***** Text passage

#### The N Queens Problem

You have to place N queens on an N-by-N chessboard so that no two queens
are on the same row, column or diagonal.

check_determ
domains
int = integer
ints = int*
predicates
nondeterm remove(int,ints,ints)
nonmember(int,ints)
integers(int,int,ints)
nondeterm queens(int,ints)
nondeterm queens_1(ints,int,ints,ints,ints,ints)
clauses
/* queens(N, Queens) is true if Queens is a placement that solves the N */
/* queens problem, represented as a permutation of the list of integers */
/* [1, 2, ..., N]. */
queens(N, Queens):-
N > 0,
integers(1, N, Rows),
queens_1(Rows, N, [], [], [], Queens).
queens_1([], 0, Queens, _, _, Queens).

**********

*Problems and tasks*:
**a)** According to the N Queens text, how is a placement that solves the problem represented?
**b)** Quote the N Queens text between "#### The N Queens" and "integers(int,int,ints)", inclusive.
The entries that come next are separate material, unrelated to the N Queens text.

***** Dataset entries

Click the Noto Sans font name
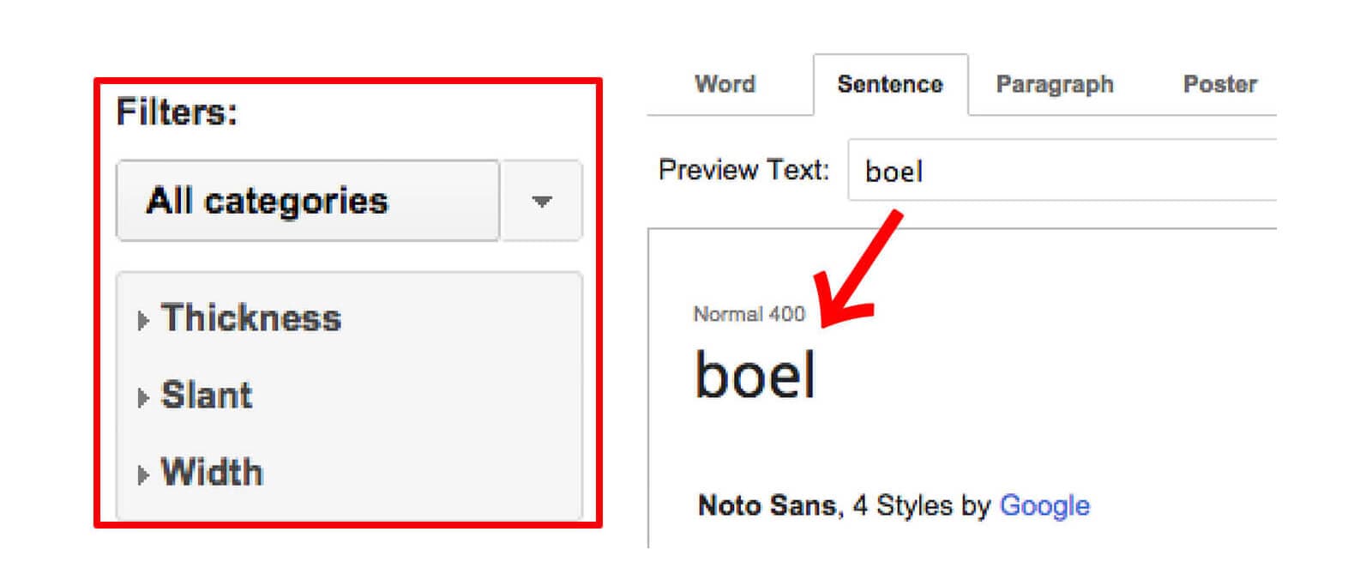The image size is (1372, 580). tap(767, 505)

**********
***** Dataset entries

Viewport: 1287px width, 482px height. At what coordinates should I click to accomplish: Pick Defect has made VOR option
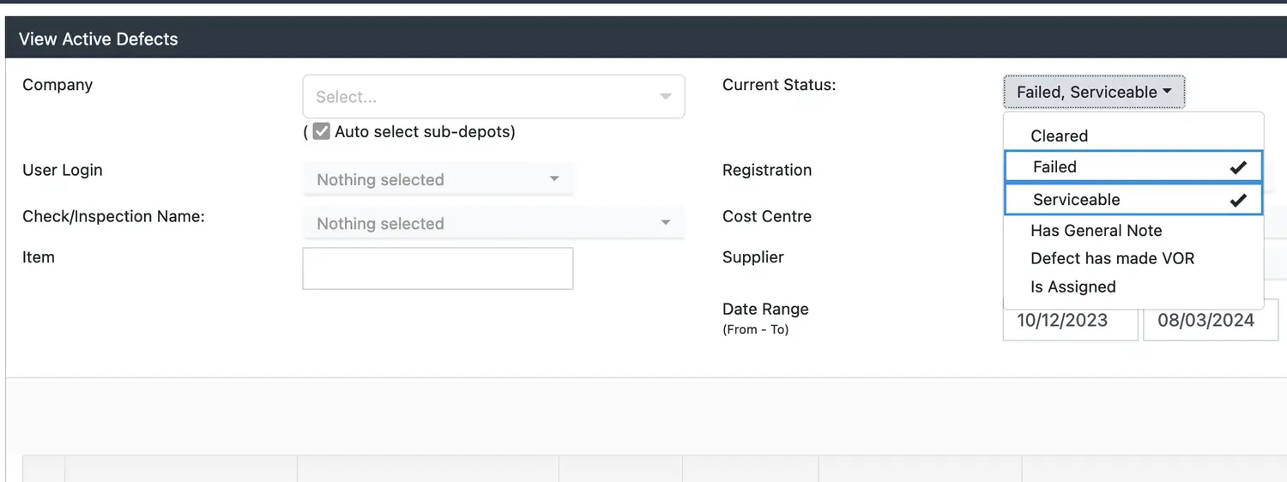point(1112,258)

**********

*The answers*:
**a)** As a permutation of the list of integers [1, 2, ..., N].

**b)**
#### The N Queens Problem

You have to place N queens on an N-by-N chessboard so that no two queens
are on the same row, column or diagonal.

check_determ
domains
int = integer
ints = int*
predicates
nondeterm remove(int,ints,ints)
nonmember(int,ints)
integers(int,int,ints)